Schwarz-Bart (sax & vcl) n’est pas un Frère Jacques endormi. Au contraire, il nous revient avec un jeu et une approche de la musique lucide et actuelle. Lucide parce que l’on sent bien de sa part une compréhension réaliste des enjeux de la musique jazz d’aujourd’hui ; actuelle parce qu’on le devine à l'écoute de ce qui marque indéniablement ce début de siècle, je veux parler de la montée en puissance de la valeur rythmique dans les musiques contemporaines.
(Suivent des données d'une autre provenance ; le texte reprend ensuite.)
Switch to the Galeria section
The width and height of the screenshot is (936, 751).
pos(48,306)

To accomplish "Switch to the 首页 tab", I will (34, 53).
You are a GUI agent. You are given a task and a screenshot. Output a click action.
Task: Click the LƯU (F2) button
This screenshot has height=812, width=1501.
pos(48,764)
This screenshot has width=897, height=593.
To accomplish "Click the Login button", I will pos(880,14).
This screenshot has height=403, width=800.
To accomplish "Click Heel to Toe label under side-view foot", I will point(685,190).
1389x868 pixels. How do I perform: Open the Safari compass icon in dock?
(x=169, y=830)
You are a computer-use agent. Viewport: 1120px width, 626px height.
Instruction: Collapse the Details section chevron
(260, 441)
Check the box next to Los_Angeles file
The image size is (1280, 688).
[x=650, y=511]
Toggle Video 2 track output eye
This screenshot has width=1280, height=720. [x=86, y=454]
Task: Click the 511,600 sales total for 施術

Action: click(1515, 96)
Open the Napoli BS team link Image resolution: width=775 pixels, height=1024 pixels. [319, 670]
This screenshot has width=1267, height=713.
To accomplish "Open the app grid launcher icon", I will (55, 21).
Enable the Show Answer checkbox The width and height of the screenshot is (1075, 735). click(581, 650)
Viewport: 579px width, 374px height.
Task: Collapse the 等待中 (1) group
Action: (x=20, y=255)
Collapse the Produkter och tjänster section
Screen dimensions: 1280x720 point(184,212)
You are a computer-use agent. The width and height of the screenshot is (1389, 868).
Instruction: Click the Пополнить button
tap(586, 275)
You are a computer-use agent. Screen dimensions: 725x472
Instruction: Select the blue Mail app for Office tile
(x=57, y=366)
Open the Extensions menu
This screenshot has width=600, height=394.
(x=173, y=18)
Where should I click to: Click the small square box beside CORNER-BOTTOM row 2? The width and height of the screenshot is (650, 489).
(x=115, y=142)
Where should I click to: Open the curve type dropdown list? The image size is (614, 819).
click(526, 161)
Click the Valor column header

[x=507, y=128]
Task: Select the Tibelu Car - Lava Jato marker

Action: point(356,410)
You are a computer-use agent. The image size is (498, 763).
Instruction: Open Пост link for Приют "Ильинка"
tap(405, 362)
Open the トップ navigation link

Non qu’elle ait été jusqu’à présent absente, mais parce qu’elle se renforce au point d’être de plus en plus la valeur de référence dans l’esthétique musicale contemporaine.
Entre R'n’B, rap et syncopes gwo-ka, "Brother Jacques" nous livre un "Project" qui, tout en reposant sur un groove puissant et quelque peu underground, cultive une certaine délicatesse dans l’exposé des lignes mélodiques. La présence de Stephanie McKay (vcl) y est pour beaucoup. Face à l’autre présence, monolithique du Brother Jacques, elle se pose avec une grâce infinie. Apportant au dessus du magma de la basse et de la grosse caisse, l’élan aérien de son corps et l’éclat cristallin de sa voix ; fragile (apparemment) mais extrêmement déterminée dans l’émission du son.
Avec Jason Lindner (kbd) distillant ses accords extra-terrestres et Johnathan Maron (b) ("He looks like a french guy") maintenant contre vents et marées avec Mark Colenburg (dms) un groove d’enfer, Jacques Schwarz-Bart nous a présenté un quintet incisif travaillant simultanément l’apport new-yorkais et guadeloupéen. Avec en prime un discours qui s’affirme et qui prend du poids, il est à l’évidence le plus américain des saxophonistes guadeloupéens, mais plus encore, le plus chaleureux des saxophonistes new-yorkais.